My father, Charles Cole, would wake me up at 5:30 many Saturday mornings, starting when I was ten. He would invite me into his world, a world that he didn't share with many people. At 5:30 we would have breakfast and talk about what was happening in my world. Then we would go to his shoe factory in lower Manhattan, and I would sit with him in his office and watch him as he worked.

He was very much of the "do as I do" mentality, not only to me, but to all of the people who worked there. He inspired everyone around him, and took a personal interest in the lives of all the people he worked with. His passion for business was not that much different than his approach to everything in his life.

In the early 1970s I went to Emory University in Atlanta for my undergraduate degree with the intention of attending law school. As I was about to embark on my legal education, my father's right hand man left the factory to start a competitive business.

To help my father, I put off law school to learn the business as quickly as I could. I knew that in order to succeed I would need the support and respect of everyone in the company, including my father, but not having enough experience and knowledge, I realized I couldn't impress them with the quality of my work. So I set out to show them what I could with the quantity of my work. If the first worker arrived at 6:30 a.m., I would arrive at 6:15.

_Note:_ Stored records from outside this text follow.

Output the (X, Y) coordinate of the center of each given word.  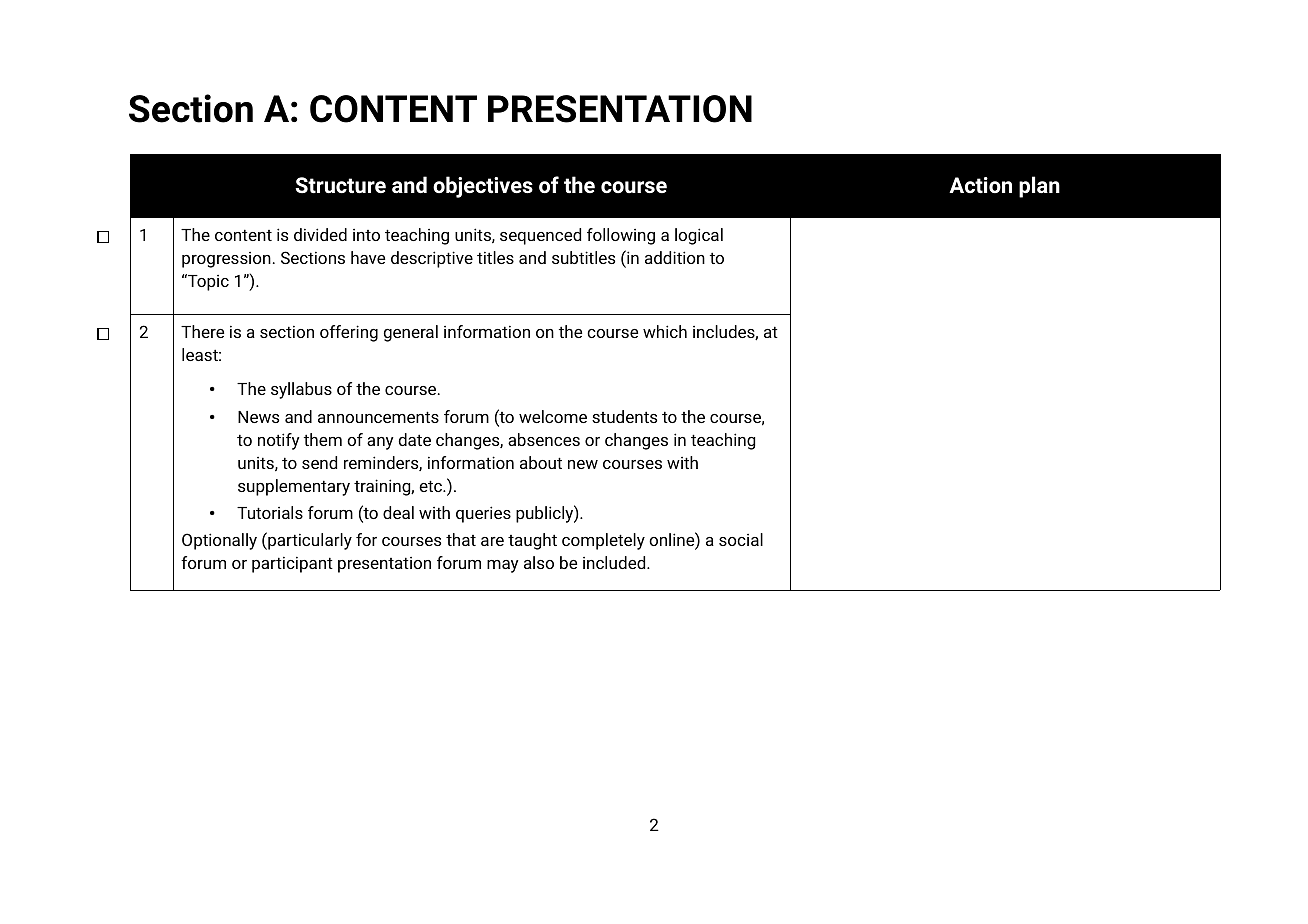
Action (980, 185)
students (624, 416)
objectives (483, 187)
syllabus (301, 390)
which (665, 331)
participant (292, 565)
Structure (340, 185)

Over the next five years my father and I built a successful business together. I then realized that I needed to take on the ultimate challenge of starting my own business. I did it confidently with his encouragement and never looked back. I was lucky that so early in my career I had a great role model who gave me the tools to be successful, the practical experience on how to use them, and the courage to trust my instincts.

I made great strides in a very competitive field, but I reached a point when it all started to become a little empty. I needed to find a way to make things more relevant. I knew that if I were going to continue to give so much of myself I would have to find a way to make it part of something bigger. So early on in the company's development I decided to make the awareness of meaningful social issues an important part of the company's culture, so that "what one stands for is more important that what they stand in," and that "to be aware is more important that what you wear." These principles would eventually become part of the company's philosophy.

My father, my mentor, by his example, was a testament to the value of hard work and the concern for one's fellow human beings. He did everything with all of his heart as well as his "sole."